Who has authorised the loss of these rights, rules and habits if not those who have given the obscurantist forces and sections of society, both external and internal, the means, the ability and even the authority to brainwash en masse millions of our fellow-citizens?

Is there a single programme on our public television channels that is dedicated to a profound and serious debate on social issues and the devastating loss of the founding values of a society that is not only attached to its faith and its sacred rituals but where bigotry and an excessive and ostentatious form of religiosity have replaced patriotism and civility?

Must we then consider Moroccans to be dutiful religious practitioners but woeful citizens?

The disappearance of progressive ideas, the abdication of an enlightened intelligentsia, the lack of charismatic and well-respected political leaders, the quest for privileges and emoluments, the lack of transparency and communication even among the ruling classes, the promotion of shady individuals to positions of responsibility, the illiteracy which reigns even in the corridors of Parliament and in district and municipal councils, the devastating effects of corruption and nepotism, these are just some of the evils that deeply afflict our country today!

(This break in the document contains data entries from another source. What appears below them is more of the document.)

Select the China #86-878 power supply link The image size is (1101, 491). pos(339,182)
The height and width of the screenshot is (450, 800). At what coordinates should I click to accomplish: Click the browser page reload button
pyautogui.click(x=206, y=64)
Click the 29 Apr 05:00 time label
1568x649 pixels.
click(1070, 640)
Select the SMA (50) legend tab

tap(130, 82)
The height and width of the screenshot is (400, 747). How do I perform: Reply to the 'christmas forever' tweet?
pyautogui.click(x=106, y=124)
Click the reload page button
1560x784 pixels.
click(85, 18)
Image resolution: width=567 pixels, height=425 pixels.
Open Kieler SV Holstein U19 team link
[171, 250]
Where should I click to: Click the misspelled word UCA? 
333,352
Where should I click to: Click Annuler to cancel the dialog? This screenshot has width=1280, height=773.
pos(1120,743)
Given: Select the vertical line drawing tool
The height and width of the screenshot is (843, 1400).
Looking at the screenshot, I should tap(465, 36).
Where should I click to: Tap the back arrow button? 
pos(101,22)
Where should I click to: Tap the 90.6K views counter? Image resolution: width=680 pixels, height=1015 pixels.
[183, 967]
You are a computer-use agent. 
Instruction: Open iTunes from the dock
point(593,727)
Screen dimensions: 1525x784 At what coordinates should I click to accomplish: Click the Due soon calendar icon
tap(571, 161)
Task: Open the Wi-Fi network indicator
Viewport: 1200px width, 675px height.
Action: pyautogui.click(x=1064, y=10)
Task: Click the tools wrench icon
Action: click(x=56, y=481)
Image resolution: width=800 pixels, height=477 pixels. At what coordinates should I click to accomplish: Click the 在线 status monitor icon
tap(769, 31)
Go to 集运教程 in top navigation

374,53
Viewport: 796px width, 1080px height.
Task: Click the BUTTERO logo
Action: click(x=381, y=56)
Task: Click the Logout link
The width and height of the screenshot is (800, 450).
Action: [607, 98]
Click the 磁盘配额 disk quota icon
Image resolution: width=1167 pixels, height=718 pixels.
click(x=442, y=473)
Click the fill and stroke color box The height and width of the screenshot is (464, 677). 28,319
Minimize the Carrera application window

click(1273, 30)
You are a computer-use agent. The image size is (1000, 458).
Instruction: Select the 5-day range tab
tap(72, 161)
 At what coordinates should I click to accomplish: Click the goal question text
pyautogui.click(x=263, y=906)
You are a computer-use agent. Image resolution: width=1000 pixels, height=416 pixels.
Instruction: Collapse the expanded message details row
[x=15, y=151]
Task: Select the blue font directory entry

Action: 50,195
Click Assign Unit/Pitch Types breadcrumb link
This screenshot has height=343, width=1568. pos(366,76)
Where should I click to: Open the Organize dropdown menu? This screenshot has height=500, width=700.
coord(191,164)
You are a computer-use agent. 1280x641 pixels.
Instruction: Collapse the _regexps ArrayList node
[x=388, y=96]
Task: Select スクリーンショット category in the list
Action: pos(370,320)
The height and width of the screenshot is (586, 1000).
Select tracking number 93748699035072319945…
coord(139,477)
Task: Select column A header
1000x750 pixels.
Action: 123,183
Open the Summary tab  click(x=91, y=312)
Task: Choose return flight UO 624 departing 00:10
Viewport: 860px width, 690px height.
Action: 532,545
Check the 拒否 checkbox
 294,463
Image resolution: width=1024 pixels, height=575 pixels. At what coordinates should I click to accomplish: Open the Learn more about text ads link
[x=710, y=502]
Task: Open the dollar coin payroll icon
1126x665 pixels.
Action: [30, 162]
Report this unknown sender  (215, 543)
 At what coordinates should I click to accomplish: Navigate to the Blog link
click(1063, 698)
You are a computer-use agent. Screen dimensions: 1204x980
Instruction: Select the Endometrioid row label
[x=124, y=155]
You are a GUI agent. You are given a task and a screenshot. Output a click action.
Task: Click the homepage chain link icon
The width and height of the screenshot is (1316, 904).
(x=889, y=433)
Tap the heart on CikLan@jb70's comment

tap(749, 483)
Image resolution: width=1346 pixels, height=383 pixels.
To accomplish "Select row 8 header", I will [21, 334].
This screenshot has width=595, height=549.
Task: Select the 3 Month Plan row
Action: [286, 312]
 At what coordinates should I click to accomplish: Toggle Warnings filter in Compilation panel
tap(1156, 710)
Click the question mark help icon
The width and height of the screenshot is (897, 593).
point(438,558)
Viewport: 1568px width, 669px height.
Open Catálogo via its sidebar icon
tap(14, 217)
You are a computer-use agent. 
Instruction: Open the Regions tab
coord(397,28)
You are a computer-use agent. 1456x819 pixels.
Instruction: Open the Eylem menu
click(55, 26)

And, perhaps, rather than answering the question “Where is Morocco headed?”, we should ask another question, “Where is the State?”.

Is it acceptable, for example, that the roundabouts and traffic lights of the country’s larger cities have been gradually transformed into a ‘Court of Miracles’, where the destitute from around the world, from Africa, Syria and Morocco is on display?

How can one remain silent or close one’s eyes to the hundreds of miserable wretches, from remote parts of Africa, ‘our continent’, who sleep on the streets, in the open air, in public gardens or squat in foul slums?

Where are the services of the State?

How does one interpret a speech made with authority, filled with truths, with legitimate and justified criticism, when there is no follow up even after several weeks?

Who is accountable in our country?

Are we accountable to God alone?

Morocco needs to pull itself together and find its way and the voice of authority, to understand that every type of behaviour deserves either punishment or reward, depending on the case.

Of what use are democracy, human rights, and constitutional laws if they are not understood and, even worse, not applied by or for our fellow citizens?

When the print media revel for the most part in trashy news stories and the digital media are besieged by novice self-proclaimed journalists and back-room operators with shady intentions, and when television has become a tool for brainwashing the masses, how can we believe that the country can recover, fight for progress and for emancipating values and rally together to generate wealth and employment?

How can we think that these ‘sub-citizens’ could one day defend their land, their national unity and territorial integrity?

We’ve had enough of procrastination, false promises and prevarication.

Only authority and determination can restore a national ethic, civility and patriotism, which existed even during the darkest moments of our recent history.